Overview

There are some situations in which a Server could trigger an Instance not responding alert similar to the example shown below.

To: MyServer@alert.com
Subject: Server Alert: critical 'MyTestServer' Instance not responding
Message: This is an auto-generated RightScale alert.  This message will be repeated every 10 minutes while the condition persists.  You may customize this message or add additional actions by logging in at http://www.rightscale.com and navigating to Design -> Alert -> Escalations and selecting the 'critical' escalation.

Answer

If you encounter such an alert, execute the steps below.

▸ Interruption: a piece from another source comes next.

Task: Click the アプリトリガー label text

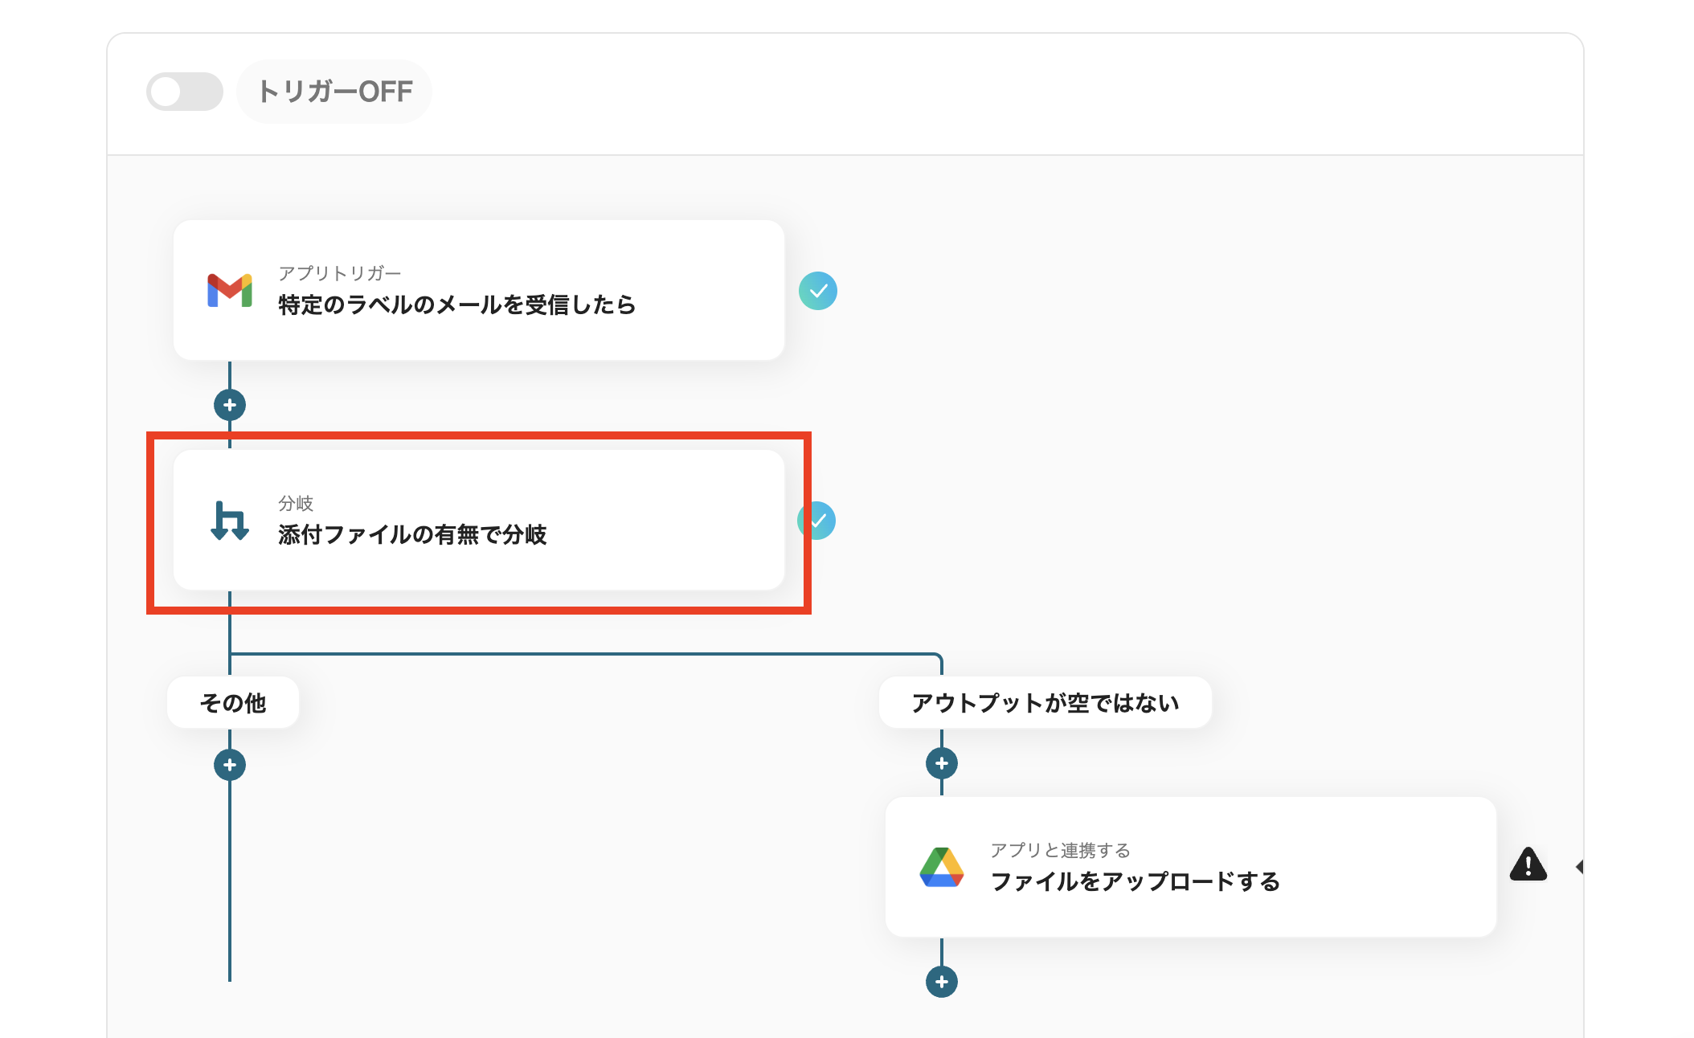Action: [340, 272]
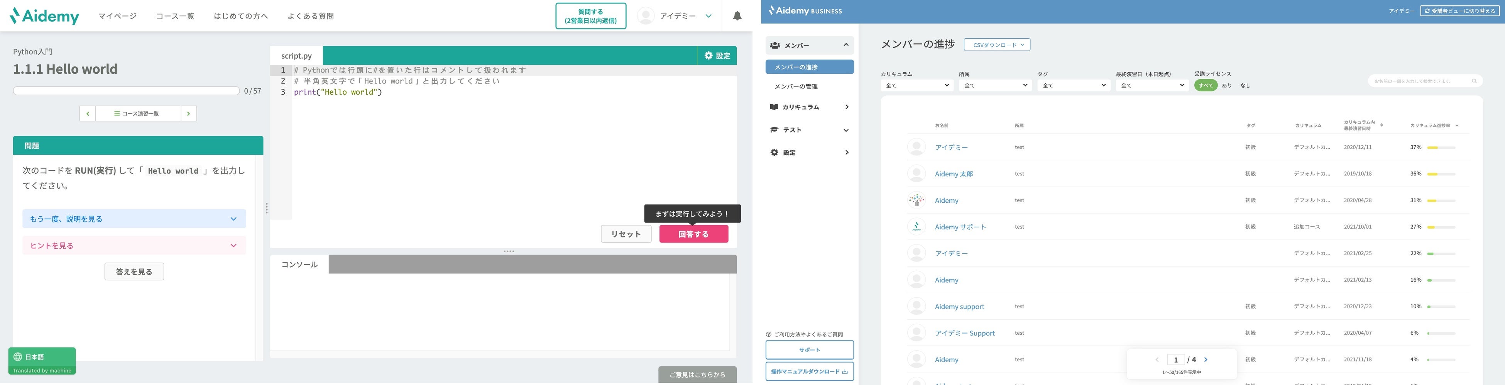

  1. Check to confirm if the Server is indeed not responding.
  2. If the Server is up, then it could be two things.
    • There could be a network issue from the Cloud Provider side.
    • Or there is a monitoring backend issue at RightScale side. Multiple alerts may trigger in this scenario. Rarely happens.
  3. If either of the above is true, then you can wait for a few moments and restart the collectd service.
    • For Linux - service collectd restart
    • For Windows - Restart the Rightlink Service at the Services Console.
  4. If the Server is not accessible, then the Server may be in a hang state due to overloading or there may be a problem with the Cloud Provider.
    • You may check the monitoring metrics for a clue for Server overloading; like CPU or Memory spike. If you see one, then it is likely the culprit.
    • If monitoring metrics is clean, then it is likely an issue with the Cloud Provider and the Server will restart after a period of time. You can file a ticket to the Cloud Provider to inquire what may have happened.

If the alert persists after following the steps above, then you can file a report with RightScale Technical Support.